Dalam pandangan Bambang sebagai Dirjenbun, target peremajaan (replanting) sawit petani seluas 20.780 hektare terlampau kecil. “Seharusnya bisa 100 ribu sampai 200 ribu hektare. Tapi serahkan urusan replanting kepada kami,” tegas Bambang, Dirjen Perkebunan Kementerian Pertanian RI dalam wawancara di kantornya pada 10 Oktober 2017.
Menurut Bambang, target tersebut dapat dijalankan asalkan ada dukungan dari berbagai lembaga dan pihak lainnya. Sejatinya, negara sudah menunjuk Direktorat Jenderal Perkebunan (Ditjenbun) untuk mengurus sektor perkebunan. Dalam pelaksanaan Badan Pengelola Dana Perkebunan (BPDP) Kelapa Sawit, ada keinginan sejumlah pihak supaya pelaksanaan teknis replanting tidak usah dilimpahkan kepada Ditjenbun.

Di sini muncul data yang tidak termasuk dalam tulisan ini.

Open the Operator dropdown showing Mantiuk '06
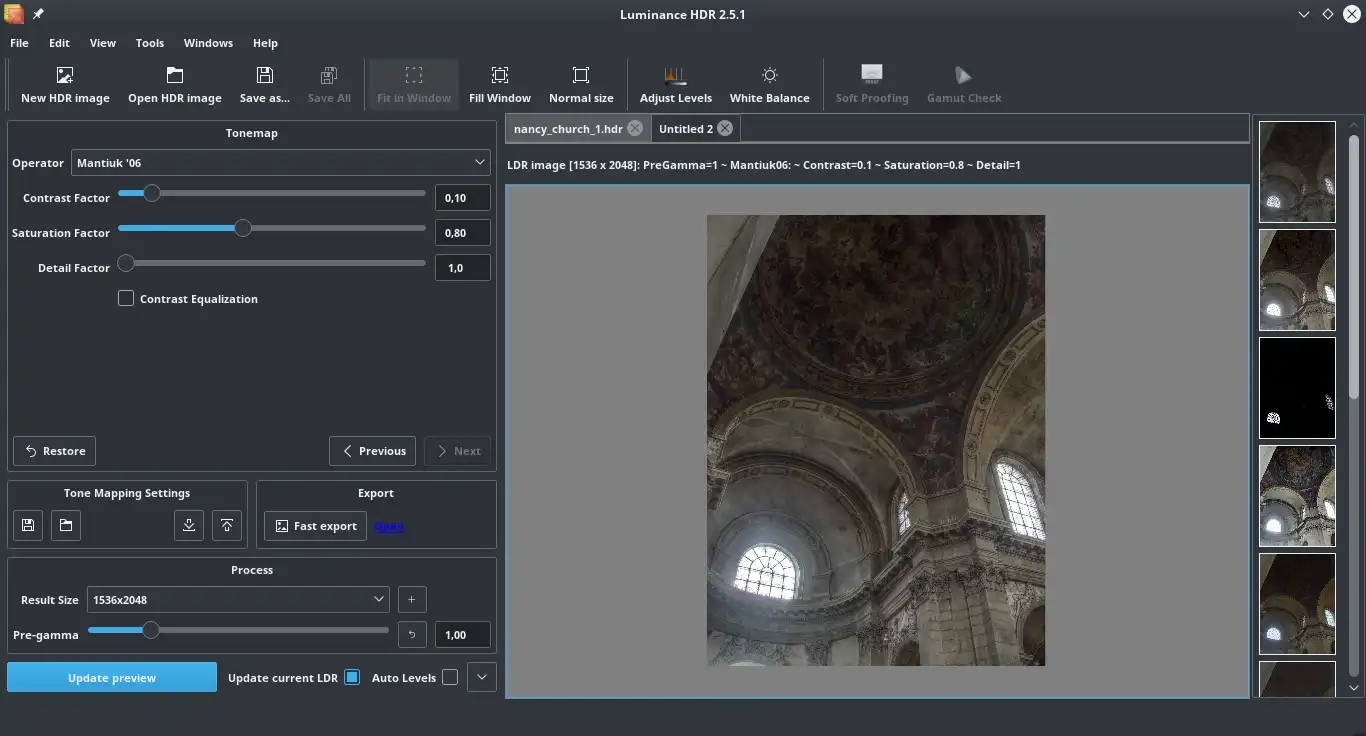The height and width of the screenshot is (736, 1366). tap(280, 162)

Bambang mencontohkan muncul kekhawatiran apabila replanting dilimpahkan kepada pihaknya, nantinya memakai bibit palsu. Seakan-akan benih dikembangkan masyarakat itu bagian dari tugas Ditjenbun. Padahal itu masyarakat sendiri yang mengembangkan benih.
“Ketika ditjenbun ingin melaksanakan malah ada keraguan. Justru merekrut orang lain dengan biaya mahal. Padahal mereka belum tentu paham replanting. Lalu kasih saran tetapi tidak jalan,” kata Bambang.

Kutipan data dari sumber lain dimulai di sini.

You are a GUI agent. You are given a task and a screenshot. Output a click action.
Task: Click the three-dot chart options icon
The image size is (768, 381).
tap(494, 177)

Seandainya Kementrian Keuangan menghimpun dana pungutan lalu disalurkan kepada Ditjenbun. Bambang optimis peremajaan sawit petani dapat dikerjakan lebih maksimal.“Gak susah karena sudah pekerjaan kita,”tambahnya.
Dalam pandangannya, struktur ditjenbun sudah kuat dari provinsi sampai kabupaten yang siap terapkan replanting. “Karena bukan kami yang jalankan, sehingga salah urus itu,” tuturnya,
Namun demikian, Bambang tetap mengapresiasi kerja BPDP-KS karena secara teknis diserahkan kepada Ditjenbun. Hasilnya sudah ada pedoman teknis replanting. Selanjutnya, Kementerian Keuangan menerbitkan peraturan menteri sebagai petunjuk pelaksanaan program replanting.
Semenjak berdiri tahun 2015, BPDP-KS baru bisa merealisasikan dana replanting pada tahun ini. Artinya, hampir dua tahun lamanya program replantin jalan di tempat. Kondisi ini, menurut Bambang, membuat imej BPDP-KS menjadi tidak bagus. “Masyarakat ini mempertanyakan BPDP, jadi atau tidak (replanting). Kita minta petani supaya mengajuan bantuan peremajaan, tapi enggan. Karena tidak yakin usulan biaya dapat terealisasi,” paparnya.
Menyelesaikan persoalan ini, menurut Bambang, tinggal menunggu komitmen semua pihak. Negara dalam hal ini pemerintah menunjuk Ditjenbun untuk membina sektor perkebunan. Namun demikian, dia sadar pembangunan perkebunan tidak terpaku kepada Ditjenbun.
“Mungkin peranan kami hanya 25%. Selebihnya ada peranan pihak lain. Kami sadar itu. Tetapi yang bertanggungjawab mengawal urusan perkebunan, komandannya Ditjenbun. Pihak lain sifatnya membantu,” tegas Bambang.
Dalam konteks kemitraan dan kelembagaan petani, Bambang menjelaskan bahwa sesuai UU Nomor 39 Mengenai Perkebunan terdapat tiga komoditas diatur yang dalam pengelolaan terintegrasi antara on farm dan off farm, baik antara industri dan petani sebagai plasma. Tiga komoditas tersebut adalah kelapa sawit, tebu, dan teh.
Pola integrasi dalam tiga komoditas ini, menurut Bambang, apabila tidak dilakukan maka petani berpotensi merugi sehingga diatur regulasi. Selain itu, tiga komoditas ini butuh kepastian penjualan pasca dipanen. Bahkan perlu kepastian harga supaya komoditas tidak rusak, contohnya buah sawit dalam waktu 24 jam perlu diolah secepatnya.
“Disinilah, pemerintah hadir melindungi petani. Jangan sampai ada petani yang mengembangkan sawit tanpa bermitra dengan industri,” tutur Bambang.